TextNow is a Canadian company, but its low-cost cellphone plans are only available in the United States.

That’s not because TextNow doesn’t want to offer them here, but because it can’t.

“We have a team of almost 80 people here in Waterloo, Ontario,” says Derek Ting, TextNow’s CEO. “One of the biggest conversations, that comes up every day, is ‘when are we going to bring our service to Canada so we all can use it’ and, so far, it has not been encouraging news.”

TextNow is a mobile virtual network operator. It buys access to wireless networks at wholesale prices, and then re-sells that access to its customers. In the U.S., TextNow buys access from Sprint, the country’s fourth-largest wireless carrier, but in Canada, it can’t find a wireless carrier willing to sell it access.

“We’ve kind of hit a brick wall with that,” says Ting. “We tried diligently. We went through a 12-month process with Rogers and at the end they said no.”

Ting says he thinks that Canada’s big three wireless carriers are “kind of in a pact to keep the market sealed from guys like us.”

It’s a different story in the U.S., where every major cell phone provider sells mobile network access on the wholesale market.

“The reason they do it is because of the competition, they truly compete with each other. They’re not in some pact to close the market off,” Ting says.

And that means incumbents win and consumers lose, he says.

“The Canadian consumer is the one who gets screwed in the end,” Ting says.

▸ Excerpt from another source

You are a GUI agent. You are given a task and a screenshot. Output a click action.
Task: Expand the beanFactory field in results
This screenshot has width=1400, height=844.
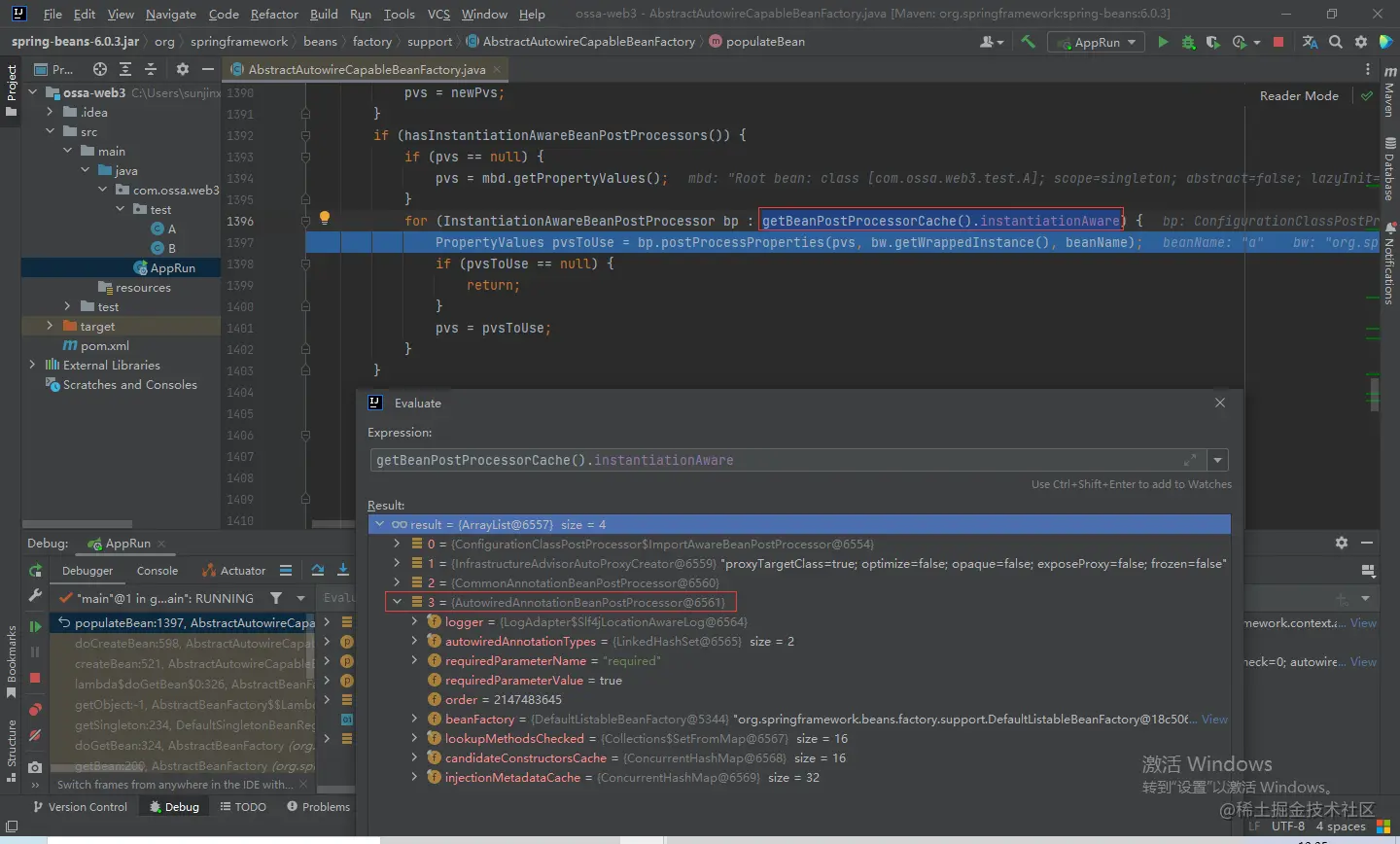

TextNow uses software to switch everything a phone sends and receives – including calls and texts – to WiFi whenever it’s available, allowing it to cut down on the amount of network time it uses and charge lower prices than incumbent providers.

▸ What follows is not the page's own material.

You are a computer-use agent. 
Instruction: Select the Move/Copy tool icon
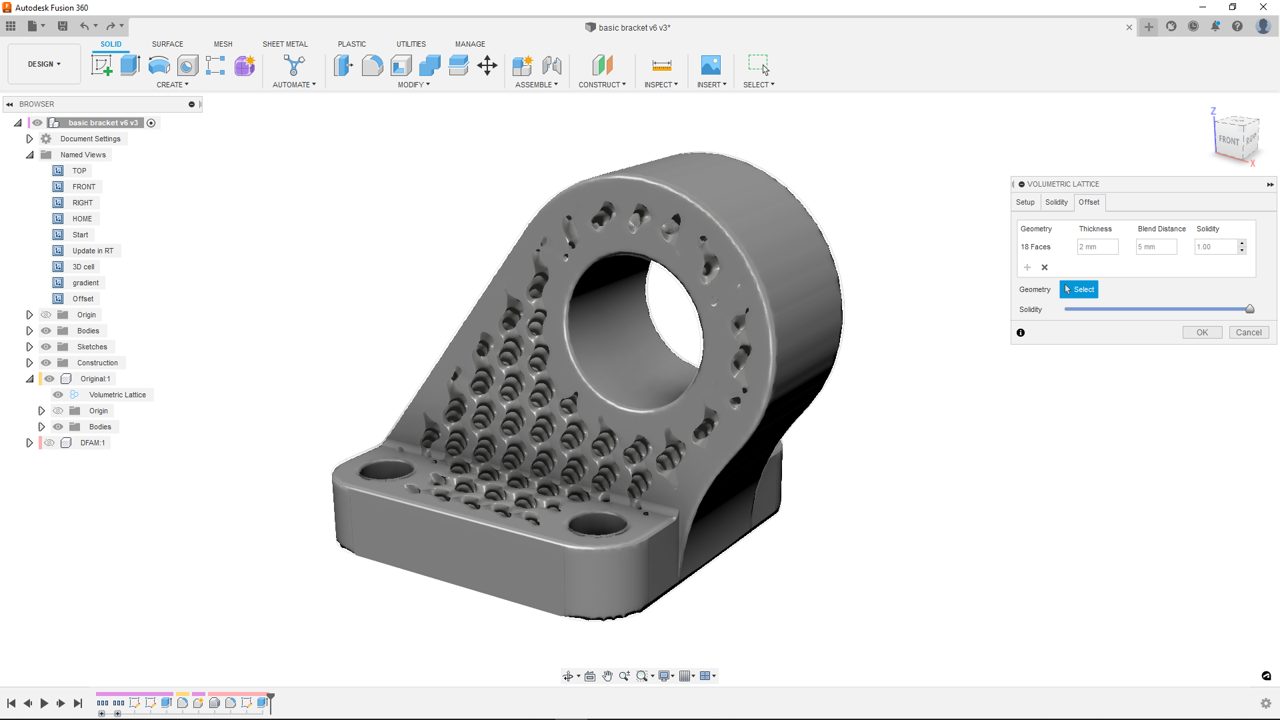click(487, 66)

While Ting says he’d like there to a market-based solution to the problem, he thinks any changes in the market will have to come from the federal government.

“Other countries either have perfect competition, like in the U.S., or when they don’t have perfect competition, the regulators mandate some sort of allocation of spectrum to smaller players,” he says. “We don’t, and as a result, we have the most unaffordable market.”

There is a precedent in Canada, incumbent cable and phone companies are already required to sell wholesale access to their wired networks.

But last month, the CRTC, rejected an appeal by a group of MNVOs to expand that regulation to cover wireless networks on the grounds that it would disincentivize incumbent carriers from making investments in their networks.

Ting doesn’t buy it, he says similar regulations have been implemented in countries like Germany with no impact on network quality.

“Long-term, the ideal situation, is the CRTC stops siding with Telus, Bell and Rogers and starts thinking about regulation that benefits Canadians as a whole, not just the interests of the big three,” he says.

That change, though, will likely have to come from politicians, instead of regulators and there’s no sign that will be coming any time soon.